[英]Javascript Regular Expressions - how to NOT match a substring between < and >
I'm using this regular expression: 我正在使用以下正则表达式:
var regex = /\<.*?.\>/g
to match with this string: 与此字符串匹配:
var str = 'This <is> a string to <use> to test the <regular> expression'
using a simple match: 使用简单的匹配:
str.match(regex)
and, as expected, I get: 和预期的一样,我得到:
["<is>", "<use>", "<regular>"]
(But without the backslashes, sorry for any potential confusion) (但是没有反斜杠,对于可能造成的混乱,我们深表歉意)

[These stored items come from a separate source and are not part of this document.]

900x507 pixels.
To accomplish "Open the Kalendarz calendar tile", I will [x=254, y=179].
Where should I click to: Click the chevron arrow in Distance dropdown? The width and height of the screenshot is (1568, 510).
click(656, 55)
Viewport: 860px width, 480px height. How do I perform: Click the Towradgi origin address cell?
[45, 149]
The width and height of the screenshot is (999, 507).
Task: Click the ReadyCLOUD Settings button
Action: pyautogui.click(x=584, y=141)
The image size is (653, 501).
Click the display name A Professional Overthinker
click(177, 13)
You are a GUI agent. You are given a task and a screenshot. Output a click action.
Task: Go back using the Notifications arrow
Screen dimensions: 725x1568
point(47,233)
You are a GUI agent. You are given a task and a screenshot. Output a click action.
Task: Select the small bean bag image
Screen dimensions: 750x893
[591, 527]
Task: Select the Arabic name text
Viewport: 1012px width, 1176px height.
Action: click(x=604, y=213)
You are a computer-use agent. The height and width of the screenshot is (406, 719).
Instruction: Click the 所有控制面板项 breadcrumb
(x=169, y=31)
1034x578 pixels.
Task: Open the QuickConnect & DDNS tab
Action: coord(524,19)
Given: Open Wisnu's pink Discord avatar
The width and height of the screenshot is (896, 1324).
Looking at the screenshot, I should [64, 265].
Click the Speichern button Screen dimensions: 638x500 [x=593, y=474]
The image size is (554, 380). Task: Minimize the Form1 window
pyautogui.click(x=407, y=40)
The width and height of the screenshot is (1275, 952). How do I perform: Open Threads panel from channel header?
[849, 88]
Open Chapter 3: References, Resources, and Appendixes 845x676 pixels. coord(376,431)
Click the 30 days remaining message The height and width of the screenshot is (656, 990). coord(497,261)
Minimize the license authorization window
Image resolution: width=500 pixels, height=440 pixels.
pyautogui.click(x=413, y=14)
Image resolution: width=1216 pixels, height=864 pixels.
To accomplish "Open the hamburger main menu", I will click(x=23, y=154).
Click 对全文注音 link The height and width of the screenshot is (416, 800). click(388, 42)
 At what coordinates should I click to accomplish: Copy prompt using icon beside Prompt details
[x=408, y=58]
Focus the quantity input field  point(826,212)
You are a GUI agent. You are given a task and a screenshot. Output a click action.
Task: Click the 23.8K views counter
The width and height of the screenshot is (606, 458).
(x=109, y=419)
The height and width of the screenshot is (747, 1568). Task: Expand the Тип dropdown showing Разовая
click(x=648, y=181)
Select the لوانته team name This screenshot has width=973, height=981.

How can I get the reverse result? 如何获得相反的结果? ie what regular expression do I need that does not return those items contained between
<
and >
? 即我需要什么不返回
<
和>
之间包含的那些项目的正则表达式?
I tried /(^\\<.*?\\>)/g
and various other similar combos including square brackets and stuff. 我尝试了
/(^\\<.*?\\>)/g
和其他各种类似的组合,包括方括号和其他东西。 I've got loads of cool results, just nothing that is quite what I want. 我得到了很多很棒的结果,只是我所不想要的。
Where I'm going with this: Basically I want to search and replace occurences of substrings but I want to exclude some of the search space, probably using < and >. 我要去的地方:基本上我想搜索并替换子字符串的出现,但是我想排除一些搜索空间,可能使用<和>。 I don't really want a destructive method as I don't want to break apart strings, change them, and worry about reconstructing them.
我真的不需要破坏性的方法,因为我不想分解字符串,更改它们并担心重建它们。
Of course I could do this 'manually' by searching through the string but I figured regular expressions should be able to handle this rather well. 当然,我可以通过搜索字符串来“手动”执行此操作,但我认为正则表达式应该能够很好地处理此问题。 Alas, my knowledge is not where it needs to be!!
las,我的知识不在那里!!
Here's a way to do custom replacement of everything outside of the tags, and to strip the tags from the tagged parts http://jsfiddle.net/tcATT/ 这是一种对标记之外的所有内容进行自定义替换,并从标记的部分中剥离标记的方法,网址为http://jsfiddle.net/tcATT/
var string = 'This <is> a string to <use> to test the <regular> expression';
// The regular expression matches everything, but each val is either a
// tagged value (<is> <regular>), or the text you actually want to replace
// you need to decide that in the replacer function
console.log(str.replace( /[^<>]+|<.*?>/g, function(val){
if(val.charAt(0) == '<' && val.charAt(val.length - 1) == '>') {
// Just strip the < and > from the ends
return val.slice(1,-1);
} else {
// Do whatever you want with val here, I'm upcasing for simplicity
return val.toUpperCase();
}
} ));
// outputs: "THIS is A STRING TO use TO TEST THE regular EXPRESSION"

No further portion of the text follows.